Funny To A Point – The 15 Dumbest Video Game Titles Of 2017

If you’re like me, you probably subscribe to the age-old adage, “You can’t judge a book by its cover.” However, while that sentiment might apply to the Javys and Suriels of the world, it’s not unconditional. Sure, Juliet may have wisely quipped, “A rose by any other name would smell as sweet,” – but that didn’t stop her and Romeo from dying gruesome deaths because they had the wrong damn names.

As it turns out, names really do matter – especially when it comes to video game titles. A good title, like a good piece of box art, can sell a game all by itself.

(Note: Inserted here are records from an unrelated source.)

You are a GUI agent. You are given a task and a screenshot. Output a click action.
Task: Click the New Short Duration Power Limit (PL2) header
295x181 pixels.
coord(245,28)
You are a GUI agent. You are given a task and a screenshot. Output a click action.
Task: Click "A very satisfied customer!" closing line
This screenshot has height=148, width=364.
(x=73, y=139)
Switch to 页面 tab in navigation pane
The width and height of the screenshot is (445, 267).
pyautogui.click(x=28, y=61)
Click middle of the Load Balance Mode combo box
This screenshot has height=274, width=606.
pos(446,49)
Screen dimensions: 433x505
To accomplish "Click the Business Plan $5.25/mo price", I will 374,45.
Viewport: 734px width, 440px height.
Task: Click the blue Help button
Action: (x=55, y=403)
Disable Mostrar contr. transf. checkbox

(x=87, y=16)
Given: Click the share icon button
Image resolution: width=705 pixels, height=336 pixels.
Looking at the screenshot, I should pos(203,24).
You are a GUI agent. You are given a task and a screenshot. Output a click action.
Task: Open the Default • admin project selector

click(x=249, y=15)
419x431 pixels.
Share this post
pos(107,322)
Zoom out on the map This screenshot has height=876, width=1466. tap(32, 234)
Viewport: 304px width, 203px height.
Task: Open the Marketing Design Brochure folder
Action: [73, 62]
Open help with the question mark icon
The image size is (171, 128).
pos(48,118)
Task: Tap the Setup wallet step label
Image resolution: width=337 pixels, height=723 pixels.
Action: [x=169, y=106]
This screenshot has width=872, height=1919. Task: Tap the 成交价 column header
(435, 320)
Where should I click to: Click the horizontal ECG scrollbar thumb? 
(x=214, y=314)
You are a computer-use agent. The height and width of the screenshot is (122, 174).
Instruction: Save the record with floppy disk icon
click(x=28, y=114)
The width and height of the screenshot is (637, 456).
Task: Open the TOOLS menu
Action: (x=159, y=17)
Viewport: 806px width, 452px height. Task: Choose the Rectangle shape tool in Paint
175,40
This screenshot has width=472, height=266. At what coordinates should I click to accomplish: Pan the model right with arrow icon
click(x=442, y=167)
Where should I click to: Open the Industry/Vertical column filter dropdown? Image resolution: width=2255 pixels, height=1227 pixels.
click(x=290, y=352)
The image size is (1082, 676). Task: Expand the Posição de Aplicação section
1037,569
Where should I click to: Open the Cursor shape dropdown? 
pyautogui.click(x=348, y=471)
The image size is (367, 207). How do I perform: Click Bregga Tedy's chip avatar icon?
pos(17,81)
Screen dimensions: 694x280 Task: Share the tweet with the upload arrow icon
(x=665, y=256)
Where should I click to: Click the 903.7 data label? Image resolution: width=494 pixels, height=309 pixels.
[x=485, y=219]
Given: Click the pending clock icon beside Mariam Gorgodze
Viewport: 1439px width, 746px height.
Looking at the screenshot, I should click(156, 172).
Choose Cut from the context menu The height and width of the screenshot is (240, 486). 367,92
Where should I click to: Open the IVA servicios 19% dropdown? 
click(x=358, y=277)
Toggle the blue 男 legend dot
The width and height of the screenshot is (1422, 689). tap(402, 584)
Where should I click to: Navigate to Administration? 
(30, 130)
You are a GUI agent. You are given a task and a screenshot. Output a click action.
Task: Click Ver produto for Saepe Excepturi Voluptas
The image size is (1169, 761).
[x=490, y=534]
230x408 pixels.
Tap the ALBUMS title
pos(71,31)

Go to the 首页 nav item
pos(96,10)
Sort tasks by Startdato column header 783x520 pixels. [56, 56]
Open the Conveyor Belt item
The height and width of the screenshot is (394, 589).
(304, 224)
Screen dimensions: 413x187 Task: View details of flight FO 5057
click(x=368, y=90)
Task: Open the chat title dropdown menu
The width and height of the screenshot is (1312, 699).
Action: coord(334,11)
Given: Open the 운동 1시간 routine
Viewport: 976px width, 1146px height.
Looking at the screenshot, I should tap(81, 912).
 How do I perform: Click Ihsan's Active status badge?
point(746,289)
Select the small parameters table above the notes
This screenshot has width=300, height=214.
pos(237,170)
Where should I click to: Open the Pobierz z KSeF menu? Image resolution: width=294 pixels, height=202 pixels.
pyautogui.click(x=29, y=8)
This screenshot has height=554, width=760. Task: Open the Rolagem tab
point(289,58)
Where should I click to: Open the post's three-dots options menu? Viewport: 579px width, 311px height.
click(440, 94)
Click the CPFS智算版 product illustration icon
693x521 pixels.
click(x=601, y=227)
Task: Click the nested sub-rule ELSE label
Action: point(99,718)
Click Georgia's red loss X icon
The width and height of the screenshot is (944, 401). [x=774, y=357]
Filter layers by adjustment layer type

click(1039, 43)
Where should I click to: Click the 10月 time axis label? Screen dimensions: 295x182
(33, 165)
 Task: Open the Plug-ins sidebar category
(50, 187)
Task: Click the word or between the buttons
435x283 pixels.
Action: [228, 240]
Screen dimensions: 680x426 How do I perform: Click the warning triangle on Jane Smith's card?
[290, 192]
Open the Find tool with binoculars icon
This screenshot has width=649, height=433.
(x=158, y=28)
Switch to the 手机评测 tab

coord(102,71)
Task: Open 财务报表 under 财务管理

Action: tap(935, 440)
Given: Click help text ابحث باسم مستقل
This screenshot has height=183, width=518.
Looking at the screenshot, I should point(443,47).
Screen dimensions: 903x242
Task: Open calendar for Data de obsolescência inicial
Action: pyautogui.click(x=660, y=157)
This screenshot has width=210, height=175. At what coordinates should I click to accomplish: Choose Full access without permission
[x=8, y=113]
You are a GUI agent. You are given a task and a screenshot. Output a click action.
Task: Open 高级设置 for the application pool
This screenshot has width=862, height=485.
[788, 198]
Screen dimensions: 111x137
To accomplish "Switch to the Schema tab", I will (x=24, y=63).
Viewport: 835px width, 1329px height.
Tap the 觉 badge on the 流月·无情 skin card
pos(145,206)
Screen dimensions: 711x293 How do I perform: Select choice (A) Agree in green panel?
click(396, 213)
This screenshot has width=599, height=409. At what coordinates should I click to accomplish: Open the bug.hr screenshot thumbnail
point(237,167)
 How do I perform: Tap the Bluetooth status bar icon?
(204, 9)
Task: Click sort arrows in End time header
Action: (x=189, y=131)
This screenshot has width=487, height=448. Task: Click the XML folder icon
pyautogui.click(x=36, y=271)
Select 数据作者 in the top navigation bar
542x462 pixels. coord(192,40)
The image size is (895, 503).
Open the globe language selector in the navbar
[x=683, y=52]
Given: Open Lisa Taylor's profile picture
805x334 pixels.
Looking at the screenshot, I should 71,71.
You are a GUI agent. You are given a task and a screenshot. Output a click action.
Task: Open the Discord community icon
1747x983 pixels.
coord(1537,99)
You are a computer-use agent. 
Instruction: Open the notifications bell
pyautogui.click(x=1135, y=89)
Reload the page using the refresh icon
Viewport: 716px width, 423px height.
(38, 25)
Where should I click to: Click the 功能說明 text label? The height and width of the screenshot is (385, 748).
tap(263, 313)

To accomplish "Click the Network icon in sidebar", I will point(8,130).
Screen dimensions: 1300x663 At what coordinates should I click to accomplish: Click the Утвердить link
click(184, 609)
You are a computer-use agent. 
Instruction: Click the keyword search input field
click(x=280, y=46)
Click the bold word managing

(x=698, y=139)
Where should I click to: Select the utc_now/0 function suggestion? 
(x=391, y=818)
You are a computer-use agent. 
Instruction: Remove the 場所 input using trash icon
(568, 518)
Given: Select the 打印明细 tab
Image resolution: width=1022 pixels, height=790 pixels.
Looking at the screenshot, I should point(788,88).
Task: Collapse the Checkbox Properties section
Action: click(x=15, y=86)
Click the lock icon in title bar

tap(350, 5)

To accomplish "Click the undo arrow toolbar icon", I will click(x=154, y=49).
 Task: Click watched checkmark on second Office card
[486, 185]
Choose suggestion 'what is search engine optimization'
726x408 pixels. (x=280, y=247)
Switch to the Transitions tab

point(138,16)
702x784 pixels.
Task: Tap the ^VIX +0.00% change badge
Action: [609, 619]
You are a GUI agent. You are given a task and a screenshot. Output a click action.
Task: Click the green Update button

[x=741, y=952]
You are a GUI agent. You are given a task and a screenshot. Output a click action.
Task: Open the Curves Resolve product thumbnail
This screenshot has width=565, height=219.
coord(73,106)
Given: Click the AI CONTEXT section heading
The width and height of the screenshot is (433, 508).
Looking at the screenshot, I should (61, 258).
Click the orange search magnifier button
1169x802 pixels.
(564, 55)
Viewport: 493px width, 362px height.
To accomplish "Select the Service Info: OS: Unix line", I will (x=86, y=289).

A bad title, on the other hand, can doom a developer’s hard work to the bargain bin – because no one wants to sniff the video game equivalent of a bouquet of crapweeds.

As longtime readers know, I’m something of an expert when it comes to titles. I devised a ton of brilliant names for the next Kingdom Hearts and Disgaea games (that were ignored by the developers, but it’s a free world so do what you want), and I’ve aided my fellow editors in perfecting their review headlines on multiple occasions. More to today’s point, however, I have experience analyzing terrible video game titles from previous years, which I did to help the industry understand the importance of a good name. It hasn’t made a damn bit of difference so far, but that won’t stop me from selflessly volunteering my duties once again. Let’s get to it already!

Kingdom Hearts HD II.8 Final Chapter Prologue
We might as well just get the Kingdom Hearts entry out of the way, since it wouldn’t be a Dumbest Video Game Titles list without it. Kingdom Hearts HD II.8 Final Chapter Prologue has a lot to unpack: the “HD” is because it’s a high-def remake, the “II.8” is because Nomura likes fractions and doesn’t mind mashing together Roman and Arabic numerals like a complete madman, and the “Final Chapter Prologue” is just a lot of babble that doesn’t mean anything. I guess you technically could have a prologue to a final chapter, but more often than not that’s just referred to as the second-to-last chapter. Also, we all know it’s not going to be the last Kingdom Hearts game, so give us a break already!

However, the bad titles don’t end there – because it’s a compilation, Final Chapter Prologue contains several other abominations: Kingdom Hearts 3D: Dream Drop Distance (a classic), Kingdom Hearts χ Back Cover (wowza!), and Kingdom Hearts 0.2: Birth by Sleep – A Fragmentary Passage. I’ll be honest, my eyes glazed over as soon as I saw the squiggly “X” that hangs down below the baseline. Regardless, Square really went all out for this pièce de résistance crap.

Super Bomberman R
Now that I think about it “Super Bomberman” isn’t a great title to begin with. However, Bomberman is a holdover from the ’80s, so I’m willing to give it a pass just like Robocop and Teenage Mutant Ninja Turtles. What I can’t overlook, however, is that stupid R. “But Jeff!” you say, “What if the developer has a good explanation for it?”

Funny you should mention that. Here’s a Konami rep’s explanation as to what it means:

“R is a throwback feel for the devs to when games could simply have a letter and allow that letter to carry many meanings. It symbolizes Returns & Reborn because this game is such a homage to SNES and SB3. But it also means Rangers, to represent the diverse and colorful group of Bomberman characters who patrol the galaxy.”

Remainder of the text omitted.